Making the jump to all grain, and off to a shaky start. First, is a 5 gallon mash tun large enough for any all grain brew? Using the 1.5 quart/1#grist takes my first mash to 4.85 gallons. So not enough room for that one. But could I split my mash between two coolers? One with my ss braid filter, and the dump from my non-spigot cooler to my mash tun?

I’ve already used my budget up for this excursion, and wife might cut me if I have to return it and upgrade.

[quote=“jabonneau86”]Making the jump to all grain, and off to a shaky start. First, is a 5 gallon mash tun large enough for any all grain brew? Using the 1.5 quart/1#grist takes my first mash to 4.85 gallons. So not enough room for that one. But could I split my mash between two coolers? One with my ss braid filter, and the dump from my non-spigot cooler to my mash tun?

I’ve already used my budget up for this excursion, and wife might cut me if I have to return it and upgrade.[/quote]

Well, then you don’t have much choice, huh? Personally, I prefer the rectangular coolers (more space for less money) and find that a 70 qt. is a great size. You could split your mash between 2 coolers, but then you’d have to get another one.

5 gallons isn’t large enough for most 5 gallon batch beers except maybe some smaller beers.

You could split between two coolers but it’s probably more trouble than it’s worth.

Personally, I purchased a 48 qt rectangular cooler, 6’ of 3/8" hose, a stainless clamp and a stainless hot water heater hose for like $25. Nothing fancy but works like a champ.

I’m all about easy work. Might just return it all and go with the cheap version. Thought I would go all fancy and look where it got me.

How big is your kettle? Have you considered BIAB(Brew In A Bag) mashing?

You can brew all-grain in a 5 gallon tun up to about 1.050. You can go even higher than this once you get your process down. Anything above that can be augmented with sugar and/or extract. I have 2 systems, one has a 5 gallon indoor tun, and I don’t notice a difference between a 1.065 beer that has a pound or two of DME to get it there vs one I do on my outdoor 10 gallon system that is all-grain.

Why not just brew smaller batches than 5 gallons more often? Works for me! I am doing 1/3 size batches, 1.7 gallons per batch and I love it and might never change. Then you don’t even need a mash tun., just a kettle and a bag.

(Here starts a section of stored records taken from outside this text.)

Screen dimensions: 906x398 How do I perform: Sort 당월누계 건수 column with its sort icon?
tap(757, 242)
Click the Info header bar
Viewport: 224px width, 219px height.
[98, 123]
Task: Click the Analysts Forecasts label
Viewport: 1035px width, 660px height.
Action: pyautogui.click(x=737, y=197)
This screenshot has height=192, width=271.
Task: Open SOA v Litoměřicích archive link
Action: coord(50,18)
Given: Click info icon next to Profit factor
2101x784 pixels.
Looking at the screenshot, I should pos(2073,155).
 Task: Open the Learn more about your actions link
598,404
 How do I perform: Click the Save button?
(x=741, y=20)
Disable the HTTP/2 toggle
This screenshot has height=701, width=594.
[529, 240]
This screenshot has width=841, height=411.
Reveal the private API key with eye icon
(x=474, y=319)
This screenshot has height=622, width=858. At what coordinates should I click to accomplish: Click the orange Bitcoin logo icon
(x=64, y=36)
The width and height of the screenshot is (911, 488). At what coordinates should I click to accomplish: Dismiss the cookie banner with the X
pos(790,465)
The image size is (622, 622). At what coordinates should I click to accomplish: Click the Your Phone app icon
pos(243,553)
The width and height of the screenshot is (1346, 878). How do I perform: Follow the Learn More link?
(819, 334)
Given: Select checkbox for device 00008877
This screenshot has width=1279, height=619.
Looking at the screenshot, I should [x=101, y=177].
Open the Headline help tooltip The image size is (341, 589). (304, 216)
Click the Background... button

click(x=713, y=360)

That may be a bit smaller than he has in mind. I think a 5 gallon cooler works perfect for 3-4 gallon batches. You may consider doing that, OP. Brewing inside is great when the weather is crap. I switched to brewing 6 gallon batches and outside recently, but may switch back this winter when the weather starts to get too crappy. It’s less finished beer in the keg, which kind of sucks, but it’s so much easier to manage when brewing inside.

This is a 5 gallon all grain kit given to me as a gift. Actually two kits were a gift (Dry Dock Urca Vanilla Porter, and Rebel Rye Porter), so was going to take this time to make the whole all grain switch.

Kettle is 8 gallon Megapot 2.0. I would BIAB if there wasn’t ~13 pounds of grain. Going to spend some time talking it through with my dad this evening. He is a tinkerer and might have some ideas and might have a spare cooler I can convert.

Thanks for all of the replies gents. :cheers:

In that case, you can mash in your kettle, then do a dunk sparge in your 5 gallon cooler. You can do that until you get your cooler situation figured out. You could keep the cooler to do smaller batches in the winter inside or something.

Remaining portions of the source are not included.